What you need to do – Copy every one of the following items word for word.

--- begin Data section ---

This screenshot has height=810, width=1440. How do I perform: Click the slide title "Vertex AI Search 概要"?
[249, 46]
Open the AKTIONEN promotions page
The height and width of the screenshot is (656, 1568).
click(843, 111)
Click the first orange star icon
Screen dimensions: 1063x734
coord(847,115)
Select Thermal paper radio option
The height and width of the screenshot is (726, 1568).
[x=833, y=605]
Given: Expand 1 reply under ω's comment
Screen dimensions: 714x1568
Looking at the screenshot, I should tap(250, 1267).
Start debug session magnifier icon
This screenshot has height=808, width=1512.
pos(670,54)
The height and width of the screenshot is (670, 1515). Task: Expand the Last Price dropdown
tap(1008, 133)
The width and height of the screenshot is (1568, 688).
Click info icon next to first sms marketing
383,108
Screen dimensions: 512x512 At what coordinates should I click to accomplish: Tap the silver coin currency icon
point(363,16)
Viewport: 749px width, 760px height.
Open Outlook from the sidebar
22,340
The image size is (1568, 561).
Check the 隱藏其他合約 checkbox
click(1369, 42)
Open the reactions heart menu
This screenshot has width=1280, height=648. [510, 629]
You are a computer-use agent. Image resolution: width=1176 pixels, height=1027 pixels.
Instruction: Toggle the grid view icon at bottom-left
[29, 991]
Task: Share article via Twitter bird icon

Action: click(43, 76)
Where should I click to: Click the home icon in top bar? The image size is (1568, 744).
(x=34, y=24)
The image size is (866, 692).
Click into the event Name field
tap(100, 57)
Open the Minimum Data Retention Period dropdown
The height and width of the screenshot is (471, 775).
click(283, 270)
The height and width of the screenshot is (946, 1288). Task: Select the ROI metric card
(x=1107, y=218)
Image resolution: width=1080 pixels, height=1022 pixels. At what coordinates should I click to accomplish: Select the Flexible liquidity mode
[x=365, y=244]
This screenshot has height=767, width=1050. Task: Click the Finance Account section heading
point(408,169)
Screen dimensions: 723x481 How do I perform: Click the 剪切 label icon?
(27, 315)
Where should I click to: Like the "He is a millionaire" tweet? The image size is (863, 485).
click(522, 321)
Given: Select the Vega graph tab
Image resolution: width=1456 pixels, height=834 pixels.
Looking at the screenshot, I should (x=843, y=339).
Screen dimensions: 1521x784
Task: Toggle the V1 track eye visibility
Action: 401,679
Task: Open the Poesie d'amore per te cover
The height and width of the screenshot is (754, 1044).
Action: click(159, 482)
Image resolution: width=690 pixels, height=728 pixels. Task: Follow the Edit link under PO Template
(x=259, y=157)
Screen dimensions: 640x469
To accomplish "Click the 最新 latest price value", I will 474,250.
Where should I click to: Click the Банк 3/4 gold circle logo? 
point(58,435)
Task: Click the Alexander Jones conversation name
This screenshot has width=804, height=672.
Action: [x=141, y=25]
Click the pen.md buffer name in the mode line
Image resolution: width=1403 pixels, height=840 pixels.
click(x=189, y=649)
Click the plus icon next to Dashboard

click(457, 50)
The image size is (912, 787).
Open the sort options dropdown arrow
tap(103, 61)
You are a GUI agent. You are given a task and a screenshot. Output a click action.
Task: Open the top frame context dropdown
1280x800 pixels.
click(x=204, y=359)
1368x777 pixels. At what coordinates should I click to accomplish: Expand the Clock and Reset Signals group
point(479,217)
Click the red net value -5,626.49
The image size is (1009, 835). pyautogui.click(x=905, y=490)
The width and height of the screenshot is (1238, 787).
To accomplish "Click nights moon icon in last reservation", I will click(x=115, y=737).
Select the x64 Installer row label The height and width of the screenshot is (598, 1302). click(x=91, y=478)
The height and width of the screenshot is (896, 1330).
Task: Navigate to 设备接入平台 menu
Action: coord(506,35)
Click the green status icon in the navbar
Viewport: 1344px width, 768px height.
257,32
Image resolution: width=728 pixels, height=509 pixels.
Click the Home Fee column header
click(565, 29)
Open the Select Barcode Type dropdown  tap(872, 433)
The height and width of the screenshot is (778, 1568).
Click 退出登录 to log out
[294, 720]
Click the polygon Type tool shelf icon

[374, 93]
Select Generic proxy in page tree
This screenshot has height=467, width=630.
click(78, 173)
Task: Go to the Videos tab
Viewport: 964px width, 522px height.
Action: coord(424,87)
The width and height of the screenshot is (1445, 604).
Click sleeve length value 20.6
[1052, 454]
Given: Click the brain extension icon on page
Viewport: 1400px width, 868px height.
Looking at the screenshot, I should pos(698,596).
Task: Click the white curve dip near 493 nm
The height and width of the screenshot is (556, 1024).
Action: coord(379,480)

--- end Data section ---

Correct result –
This screenshot has height=810, width=1440. How do I perform: Click the slide title "Vertex AI Search 概要"?
[249, 46]
Open the AKTIONEN promotions page
The height and width of the screenshot is (656, 1568).
click(843, 111)
Click the first orange star icon
Screen dimensions: 1063x734
coord(847,115)
Select Thermal paper radio option
The height and width of the screenshot is (726, 1568).
[x=833, y=605]
Given: Expand 1 reply under ω's comment
Screen dimensions: 714x1568
Looking at the screenshot, I should tap(250, 1267).
Start debug session magnifier icon
This screenshot has height=808, width=1512.
pos(670,54)
The height and width of the screenshot is (670, 1515). Task: Expand the Last Price dropdown
tap(1008, 133)
The width and height of the screenshot is (1568, 688).
Click info icon next to first sms marketing
383,108
Screen dimensions: 512x512 At what coordinates should I click to accomplish: Tap the silver coin currency icon
point(363,16)
Viewport: 749px width, 760px height.
Open Outlook from the sidebar
22,340
The image size is (1568, 561).
Check the 隱藏其他合約 checkbox
click(1369, 42)
Open the reactions heart menu
This screenshot has width=1280, height=648. [510, 629]
You are a computer-use agent. Image resolution: width=1176 pixels, height=1027 pixels.
Instruction: Toggle the grid view icon at bottom-left
[29, 991]
Task: Share article via Twitter bird icon

Action: click(43, 76)
Where should I click to: Click the home icon in top bar? The image size is (1568, 744).
(x=34, y=24)
The image size is (866, 692).
Click into the event Name field
tap(100, 57)
Open the Minimum Data Retention Period dropdown
The height and width of the screenshot is (471, 775).
click(283, 270)
The height and width of the screenshot is (946, 1288). Task: Select the ROI metric card
(x=1107, y=218)
Image resolution: width=1080 pixels, height=1022 pixels. At what coordinates should I click to accomplish: Select the Flexible liquidity mode
[x=365, y=244]
This screenshot has height=767, width=1050. Task: Click the Finance Account section heading
point(408,169)
Screen dimensions: 723x481 How do I perform: Click the 剪切 label icon?
(27, 315)
Where should I click to: Like the "He is a millionaire" tweet? The image size is (863, 485).
click(522, 321)
Given: Select the Vega graph tab
Image resolution: width=1456 pixels, height=834 pixels.
Looking at the screenshot, I should (x=843, y=339).
Screen dimensions: 1521x784
Task: Toggle the V1 track eye visibility
Action: 401,679
Task: Open the Poesie d'amore per te cover
The height and width of the screenshot is (754, 1044).
Action: click(159, 482)
Image resolution: width=690 pixels, height=728 pixels. Task: Follow the Edit link under PO Template
(x=259, y=157)
Screen dimensions: 640x469
To accomplish "Click the 最新 latest price value", I will 474,250.
Where should I click to: Click the Банк 3/4 gold circle logo? 
point(58,435)
Task: Click the Alexander Jones conversation name
This screenshot has width=804, height=672.
Action: [x=141, y=25]
Click the pen.md buffer name in the mode line
Image resolution: width=1403 pixels, height=840 pixels.
click(x=189, y=649)
Click the plus icon next to Dashboard

click(457, 50)
The image size is (912, 787).
Open the sort options dropdown arrow
tap(103, 61)
You are a GUI agent. You are given a task and a screenshot. Output a click action.
Task: Open the top frame context dropdown
1280x800 pixels.
click(x=204, y=359)
1368x777 pixels. At what coordinates should I click to accomplish: Expand the Clock and Reset Signals group
point(479,217)
Click the red net value -5,626.49
The image size is (1009, 835). pyautogui.click(x=905, y=490)
The width and height of the screenshot is (1238, 787).
To accomplish "Click nights moon icon in last reservation", I will click(x=115, y=737).
Select the x64 Installer row label The height and width of the screenshot is (598, 1302). click(x=91, y=478)
The height and width of the screenshot is (896, 1330).
Task: Navigate to 设备接入平台 menu
Action: coord(506,35)
Click the green status icon in the navbar
Viewport: 1344px width, 768px height.
257,32
Image resolution: width=728 pixels, height=509 pixels.
Click the Home Fee column header
click(565, 29)
Open the Select Barcode Type dropdown  tap(872, 433)
The height and width of the screenshot is (778, 1568).
Click 退出登录 to log out
[294, 720]
Click the polygon Type tool shelf icon

[374, 93]
Select Generic proxy in page tree
This screenshot has height=467, width=630.
click(78, 173)
Task: Go to the Videos tab
Viewport: 964px width, 522px height.
Action: coord(424,87)
The width and height of the screenshot is (1445, 604).
Click sleeve length value 20.6
[1052, 454]
Given: Click the brain extension icon on page
Viewport: 1400px width, 868px height.
Looking at the screenshot, I should pos(698,596).
Task: Click the white curve dip near 493 nm
The height and width of the screenshot is (556, 1024).
Action: coord(379,480)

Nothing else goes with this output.